#### Data extracts

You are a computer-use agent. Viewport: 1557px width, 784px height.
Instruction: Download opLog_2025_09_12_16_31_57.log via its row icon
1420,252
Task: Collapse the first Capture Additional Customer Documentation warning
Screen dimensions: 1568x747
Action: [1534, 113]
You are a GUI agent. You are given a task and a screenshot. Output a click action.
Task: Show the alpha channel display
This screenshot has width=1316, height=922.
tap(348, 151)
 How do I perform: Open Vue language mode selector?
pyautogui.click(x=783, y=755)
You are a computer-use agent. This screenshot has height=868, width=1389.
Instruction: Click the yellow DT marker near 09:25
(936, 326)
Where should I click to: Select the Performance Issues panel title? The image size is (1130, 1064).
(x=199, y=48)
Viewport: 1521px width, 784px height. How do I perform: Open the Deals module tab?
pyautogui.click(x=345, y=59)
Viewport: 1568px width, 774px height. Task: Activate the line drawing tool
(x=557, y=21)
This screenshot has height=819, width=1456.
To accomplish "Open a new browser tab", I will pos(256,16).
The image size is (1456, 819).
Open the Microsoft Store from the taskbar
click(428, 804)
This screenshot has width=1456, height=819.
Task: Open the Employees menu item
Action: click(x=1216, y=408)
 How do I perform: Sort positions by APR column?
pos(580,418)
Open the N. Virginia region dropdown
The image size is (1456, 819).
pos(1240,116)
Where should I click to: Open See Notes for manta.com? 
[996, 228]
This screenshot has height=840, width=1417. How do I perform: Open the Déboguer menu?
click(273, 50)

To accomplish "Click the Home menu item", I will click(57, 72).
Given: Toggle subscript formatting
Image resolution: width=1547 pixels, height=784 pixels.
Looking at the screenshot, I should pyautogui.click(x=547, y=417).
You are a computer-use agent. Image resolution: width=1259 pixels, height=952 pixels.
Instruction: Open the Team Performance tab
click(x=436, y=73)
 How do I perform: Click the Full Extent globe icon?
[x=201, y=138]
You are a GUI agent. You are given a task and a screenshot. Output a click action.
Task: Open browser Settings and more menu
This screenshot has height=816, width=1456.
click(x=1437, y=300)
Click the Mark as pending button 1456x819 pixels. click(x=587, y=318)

########

**What to produce**
Please provide an exact transcription of each line from the one holding "Instruction: Open the Team Performance tab" through the final line of the data above.

**Answer for the task**
Instruction: Open the Team Performance tab
click(x=436, y=73)
 How do I perform: Click the Full Extent globe icon?
[x=201, y=138]
You are a GUI agent. You are given a task and a screenshot. Output a click action.
Task: Open browser Settings and more menu
This screenshot has height=816, width=1456.
click(x=1437, y=300)
Click the Mark as pending button 1456x819 pixels. click(x=587, y=318)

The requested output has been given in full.